I must admit, now I think about it, I haven't sanitised the thread for the lid before. I always put the lid on to shake the solution around in the fermenter, then drain it out. So it contacts the inside of the lid, but not the thread. I shall be more vigilant with this in future.

And butters, thanks for the info on that. As you said, you have presented both sides and I can now make an educated decision for myself. I'll use it. Although I might also fill the sink with the solution and stand the fermenter in it upside down to really give the thread a seeing to. Thanks again.


----------



## QIK86 (16/9/08)

On a different note, my next brew is going to be in the style of JSGA, which I have read contains 30% wheat malt. I was wondering, would the Morgans Golden Sheaf Wheat Beer kit be 100% wheat malt? If not, does anyone know the approximate break up of wheat vs barley? I thought I read somewhere wheat malt is usually only about a 50/50 mix of wheat/barley??

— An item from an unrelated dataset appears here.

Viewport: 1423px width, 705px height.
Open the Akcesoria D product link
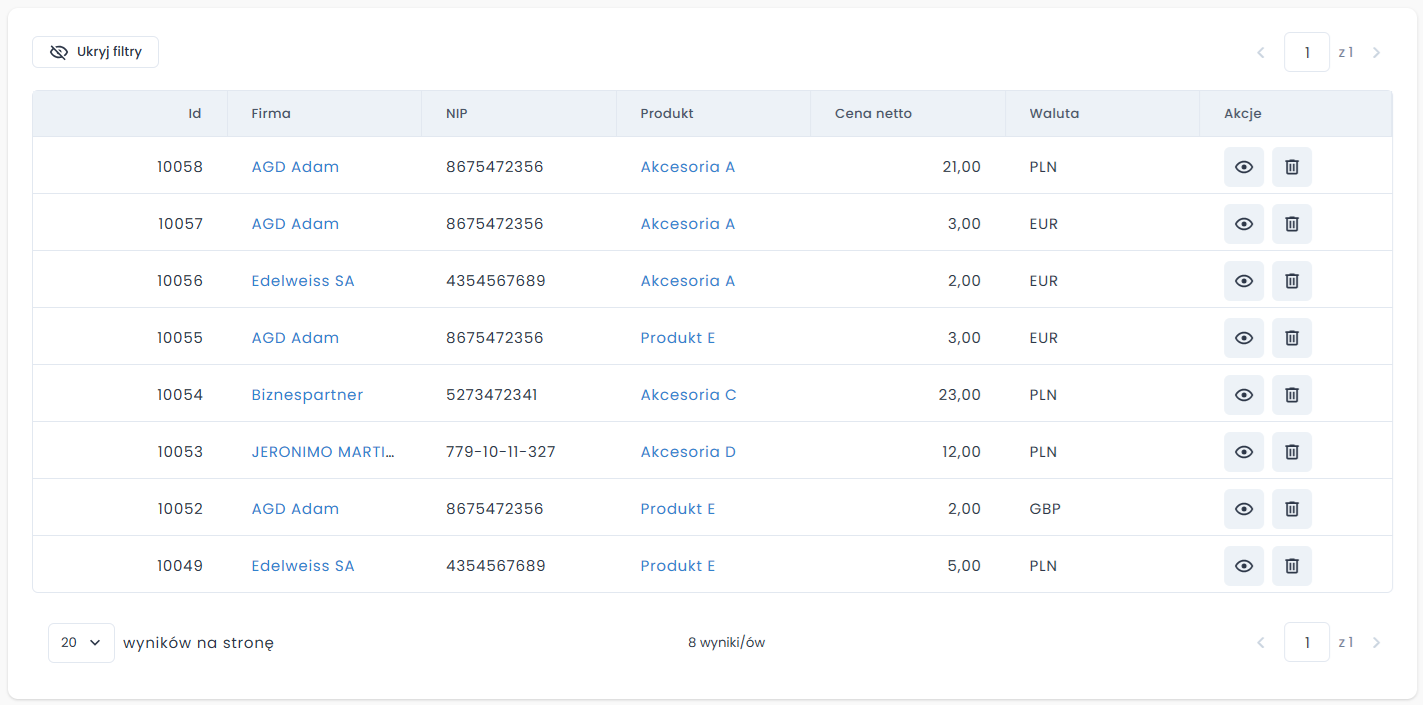[688, 452]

If that is the case, the below recipe should give about 25% wheat malt, which would be close enough for me. What about colour and IBUs, any ideas? I may be way off, so feel free to tell me! 

1.7kg can Morgans Golden Sheaf Wheat Beer
1kg can Morgans Masterblend Caramalt
800g LDME
15g Amarillo @ 15mins
15g Amarillo @ 5mins
15g Amarillo dry hopped
US56 yeast


----------



## buttersd70 (16/9/08)

QIK86 said:


> Although I might also fill the sink with the solution and stand the fermenter in it upside down to really give the thread a seeing to. Thanks again.



A good idea, IMHO



QIK86 said:


> On a different note, my next brew is going to be in the style of JSGA, which I have read contains 30% wheat malt. I was wondering, would the Morgans Golden Sheaf Wheat Beer kit be 100% wheat malt? If not, does anyone know the approximate break up of wheat vs barley? I thought I read somewhere wheat malt is usually only about a 50/50 mix of wheat/barley??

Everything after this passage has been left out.